Australia’s first Mental Health Code of Practice
WA’s Mines and Petroleum Minister Bill Johnston launched Australia’s first mental health Code of practice to help promote and maintain mentally healthy workplaces for FIFO workers in the mining, resources and construction sectors specifically. The Code focuses on the management of hazards and risks as they apply to FIFO workers.
Developed following extensive public consultation, the Mentally healthy workplaces for fly-in fly-out workers in the resources and construction sectors Code aims to address hazards and risk factors in FIFO workplaces.
Minister Johnston said “The Code identifies a number of potential hazards and risk factors, such as work demands and low levels of control, and it promotes strategies to deal with these issues.
“A positive, mentally healthy workplace not only benefits employees but also enhances an organisation’s reputation for supporting and respecting its workforce.”
Parts of the Code encourage organisations to adopt a risk management process to:
- Identify potential psychosocial hazards
- Establish a positive and supportive workplace culture
- Provide suitable accommodation and rosters with sufficient time for rest and recreation
The Code was created following recommendations from a Legislative Assembly Committee report on the impact of FIFO practices on workers’ mental health. Government-funded research, released by the Minister for Mental Health in 2018, found
FIFO workers experience higher levels of psychological distress than non-FIFO workers
The Code of practice provides guidance on creating and maintaining a mentally healthy workplace through:
- Providing an environment that promotes good health and wellbeing
- The application of a risk management process to avoid or minimise the harm from psychosocial hazards and risk factors and develop a mentally healthy workplace
- Developing response strategies (intervention) for workers when there are concerns regarding work-related stress or exposure to psychosocial hazards and risk factors
- Providing an environment that supports recovery
It applies to workplaces in Western Australia that utilise FIFO work arrangements.

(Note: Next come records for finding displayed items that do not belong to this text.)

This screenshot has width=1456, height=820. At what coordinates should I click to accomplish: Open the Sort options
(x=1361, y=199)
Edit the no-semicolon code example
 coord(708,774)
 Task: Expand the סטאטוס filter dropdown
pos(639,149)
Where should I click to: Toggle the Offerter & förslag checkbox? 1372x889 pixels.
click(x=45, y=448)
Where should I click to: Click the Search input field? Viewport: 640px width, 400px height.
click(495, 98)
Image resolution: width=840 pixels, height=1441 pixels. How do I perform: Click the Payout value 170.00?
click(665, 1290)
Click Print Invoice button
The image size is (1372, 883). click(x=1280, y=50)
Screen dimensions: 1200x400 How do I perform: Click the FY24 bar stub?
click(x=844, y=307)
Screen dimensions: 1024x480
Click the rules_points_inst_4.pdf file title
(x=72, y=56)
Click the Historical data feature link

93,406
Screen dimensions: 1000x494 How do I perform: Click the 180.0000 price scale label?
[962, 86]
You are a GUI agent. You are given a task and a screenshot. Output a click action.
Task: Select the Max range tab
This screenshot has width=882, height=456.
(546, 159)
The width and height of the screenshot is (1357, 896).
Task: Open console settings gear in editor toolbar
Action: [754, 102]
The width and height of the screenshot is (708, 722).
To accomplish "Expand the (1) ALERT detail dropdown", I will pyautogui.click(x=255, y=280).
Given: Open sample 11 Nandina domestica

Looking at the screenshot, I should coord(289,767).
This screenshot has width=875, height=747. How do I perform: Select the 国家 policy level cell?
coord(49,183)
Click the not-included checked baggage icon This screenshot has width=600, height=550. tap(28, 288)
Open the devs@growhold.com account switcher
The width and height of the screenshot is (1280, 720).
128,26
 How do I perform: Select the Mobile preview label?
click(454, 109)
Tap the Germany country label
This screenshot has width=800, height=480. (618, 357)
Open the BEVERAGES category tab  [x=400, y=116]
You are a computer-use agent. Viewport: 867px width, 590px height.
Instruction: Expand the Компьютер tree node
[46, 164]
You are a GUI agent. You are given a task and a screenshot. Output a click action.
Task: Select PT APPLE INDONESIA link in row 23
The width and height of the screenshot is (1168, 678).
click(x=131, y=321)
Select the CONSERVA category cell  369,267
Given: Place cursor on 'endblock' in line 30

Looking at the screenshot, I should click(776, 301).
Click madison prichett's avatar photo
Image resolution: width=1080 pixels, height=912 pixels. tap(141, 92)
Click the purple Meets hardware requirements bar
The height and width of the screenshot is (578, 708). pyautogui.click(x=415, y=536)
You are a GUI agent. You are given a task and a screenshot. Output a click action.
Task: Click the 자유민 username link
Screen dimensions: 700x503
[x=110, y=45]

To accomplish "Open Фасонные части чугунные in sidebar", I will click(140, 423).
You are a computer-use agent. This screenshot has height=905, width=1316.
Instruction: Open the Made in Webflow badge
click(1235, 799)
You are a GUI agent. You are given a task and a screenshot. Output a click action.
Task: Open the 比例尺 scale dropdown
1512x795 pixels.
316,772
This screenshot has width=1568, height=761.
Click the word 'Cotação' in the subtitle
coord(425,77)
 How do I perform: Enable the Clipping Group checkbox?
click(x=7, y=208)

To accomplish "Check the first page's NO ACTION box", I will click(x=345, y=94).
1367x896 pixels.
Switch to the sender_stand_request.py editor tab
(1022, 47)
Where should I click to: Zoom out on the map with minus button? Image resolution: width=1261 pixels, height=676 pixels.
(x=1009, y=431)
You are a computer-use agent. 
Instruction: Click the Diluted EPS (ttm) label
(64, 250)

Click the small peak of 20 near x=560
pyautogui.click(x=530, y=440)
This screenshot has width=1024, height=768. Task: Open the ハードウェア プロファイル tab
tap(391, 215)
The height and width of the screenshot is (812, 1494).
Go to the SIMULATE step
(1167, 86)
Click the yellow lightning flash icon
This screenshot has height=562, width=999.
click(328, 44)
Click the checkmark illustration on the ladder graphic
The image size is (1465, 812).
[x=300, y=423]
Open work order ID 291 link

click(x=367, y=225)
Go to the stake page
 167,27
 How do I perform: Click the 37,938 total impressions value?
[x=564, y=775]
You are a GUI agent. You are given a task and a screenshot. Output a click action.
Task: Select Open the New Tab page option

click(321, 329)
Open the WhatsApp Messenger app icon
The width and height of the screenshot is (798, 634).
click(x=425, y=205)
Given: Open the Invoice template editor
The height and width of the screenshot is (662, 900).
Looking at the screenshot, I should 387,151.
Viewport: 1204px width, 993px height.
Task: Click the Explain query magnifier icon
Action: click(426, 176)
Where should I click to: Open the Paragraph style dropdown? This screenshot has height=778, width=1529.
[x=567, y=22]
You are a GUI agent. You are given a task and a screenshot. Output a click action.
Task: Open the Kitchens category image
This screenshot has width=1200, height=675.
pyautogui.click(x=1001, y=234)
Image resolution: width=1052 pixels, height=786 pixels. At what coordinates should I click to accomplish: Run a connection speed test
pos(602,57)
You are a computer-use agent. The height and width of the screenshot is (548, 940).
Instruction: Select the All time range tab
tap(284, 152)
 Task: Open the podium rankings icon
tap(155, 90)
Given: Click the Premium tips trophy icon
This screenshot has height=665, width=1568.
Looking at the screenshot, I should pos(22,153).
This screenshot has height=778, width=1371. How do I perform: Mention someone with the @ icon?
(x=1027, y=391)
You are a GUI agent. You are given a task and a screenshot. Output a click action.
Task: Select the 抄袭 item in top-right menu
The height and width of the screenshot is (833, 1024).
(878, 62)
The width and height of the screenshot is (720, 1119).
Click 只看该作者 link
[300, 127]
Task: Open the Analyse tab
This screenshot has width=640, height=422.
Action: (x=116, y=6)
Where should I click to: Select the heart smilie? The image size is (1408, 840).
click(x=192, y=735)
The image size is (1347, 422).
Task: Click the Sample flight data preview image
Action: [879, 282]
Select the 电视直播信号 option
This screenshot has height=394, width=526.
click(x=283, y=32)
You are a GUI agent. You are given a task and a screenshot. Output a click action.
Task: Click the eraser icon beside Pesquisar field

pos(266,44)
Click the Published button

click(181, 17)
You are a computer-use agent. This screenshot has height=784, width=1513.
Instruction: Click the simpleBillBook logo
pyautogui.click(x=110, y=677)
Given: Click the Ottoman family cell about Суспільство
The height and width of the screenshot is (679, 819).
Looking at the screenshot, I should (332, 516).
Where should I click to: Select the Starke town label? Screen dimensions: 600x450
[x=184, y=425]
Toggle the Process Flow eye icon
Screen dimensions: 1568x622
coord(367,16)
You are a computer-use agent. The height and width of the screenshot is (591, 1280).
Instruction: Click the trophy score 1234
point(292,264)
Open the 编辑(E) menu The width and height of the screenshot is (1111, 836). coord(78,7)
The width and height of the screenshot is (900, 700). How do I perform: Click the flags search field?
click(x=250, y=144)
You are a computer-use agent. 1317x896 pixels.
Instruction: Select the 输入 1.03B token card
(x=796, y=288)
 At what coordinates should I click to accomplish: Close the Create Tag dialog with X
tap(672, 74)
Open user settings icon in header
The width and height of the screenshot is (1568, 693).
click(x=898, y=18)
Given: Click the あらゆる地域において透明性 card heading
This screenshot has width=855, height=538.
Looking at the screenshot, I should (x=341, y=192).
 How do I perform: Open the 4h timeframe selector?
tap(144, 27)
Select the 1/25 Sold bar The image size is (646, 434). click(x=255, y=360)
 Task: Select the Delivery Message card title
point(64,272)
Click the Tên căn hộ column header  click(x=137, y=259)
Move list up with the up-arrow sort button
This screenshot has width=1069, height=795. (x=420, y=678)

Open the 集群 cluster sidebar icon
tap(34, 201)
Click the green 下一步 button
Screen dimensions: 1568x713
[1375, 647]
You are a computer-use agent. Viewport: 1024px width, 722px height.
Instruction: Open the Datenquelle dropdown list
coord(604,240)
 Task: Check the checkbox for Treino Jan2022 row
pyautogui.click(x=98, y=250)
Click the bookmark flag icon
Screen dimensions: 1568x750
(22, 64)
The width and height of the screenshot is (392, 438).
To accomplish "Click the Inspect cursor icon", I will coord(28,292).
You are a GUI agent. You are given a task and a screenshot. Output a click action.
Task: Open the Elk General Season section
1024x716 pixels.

This includes resources operations (minerals and petroleum sectors) that are engaged in activities such as exploration, construction, mining or processing, or support such activities (e.g. drilling contractors, facilities management); and construction work not related to resources operations.
Leading by example
Organisations adopting elements of this Code, such as BHP Billiton, has seen a positive effect. Mining recruitment specialists say BHP’s recent announcement that it will begin offering a drive-in-drive-out (DIDO) option for workers on its Pilbara mines was the latest example of companies thinking outside the square to ensure they remained attractive employers.
Belinda Honey, of West Perth-based human resources firm Livingstones & SHR Group, said companies were continually looking at the best ways to attract workers. “They’re moving away from regimented-style rosters to more personalised offerings that afford workers a better work/life balance,” she said.
The increase in flexible work arrangements, swings and rosters come as the WA mining industry begins to experience a shortage of skilled workers that is set to worsen as several big iron ore construction projects in the Pilbara ramp up. The problem is being exacerbated by large-scale infrastructure developments on the East Coast, which have sucked up the national pool of available talent, as well as fewer young people entering mining-related trades and professions and a tightening of the skilled migration regime.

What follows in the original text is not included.